WHAT TO DO.
Copy exactly the lines of the records below, and only those lines, beginning with the line that contains "Given: Open Tu Tiên Game menu item" and ending with the line that contains "896x1332 pixels.".

MATERIALS PROVIDED.
▬▬▬

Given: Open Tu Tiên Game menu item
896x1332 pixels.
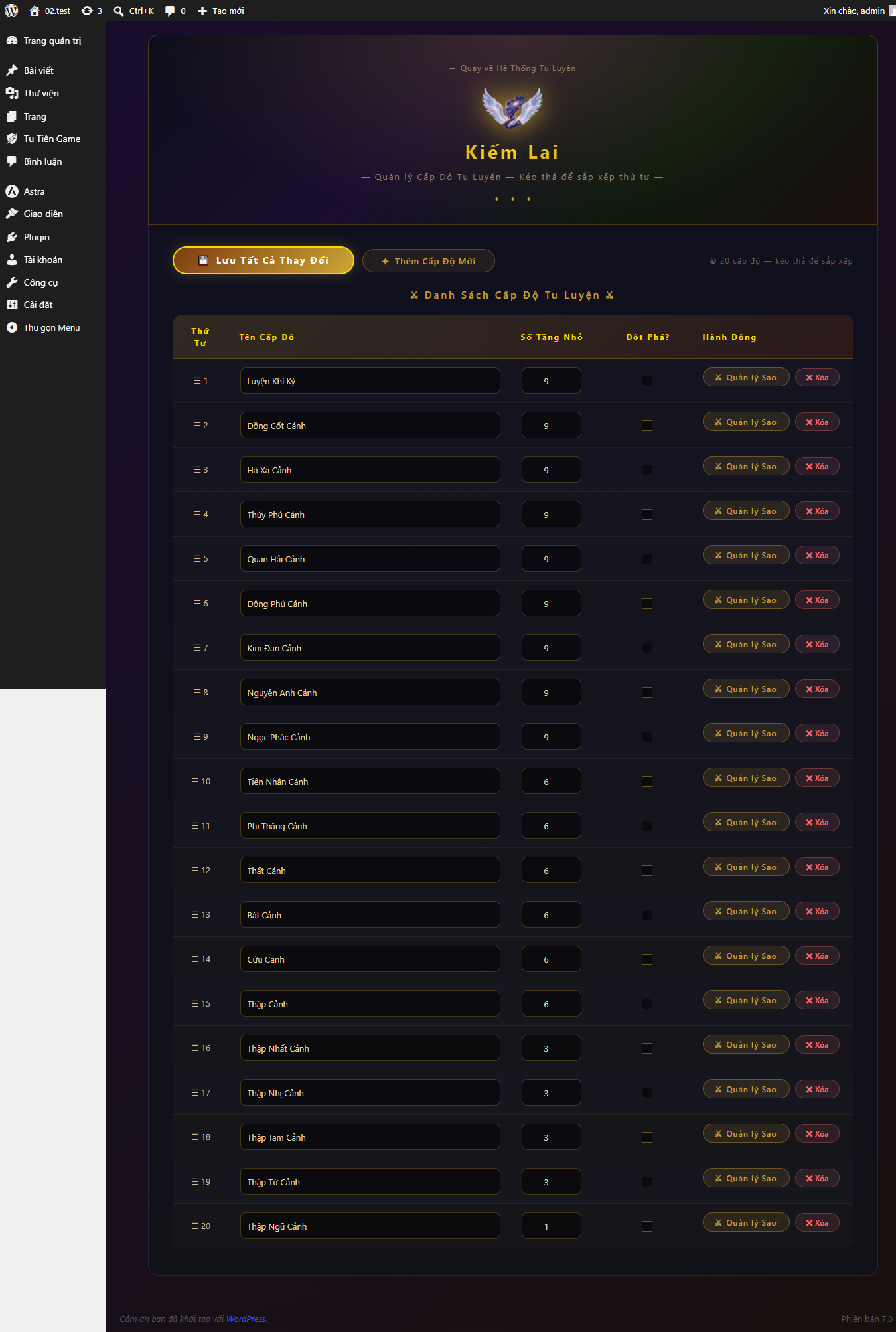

▬▬▬

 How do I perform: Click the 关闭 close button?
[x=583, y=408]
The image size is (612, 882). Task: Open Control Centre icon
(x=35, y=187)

▬▬▬

REPLY.
Given: Open Tu Tiên Game menu item
896x1332 pixels.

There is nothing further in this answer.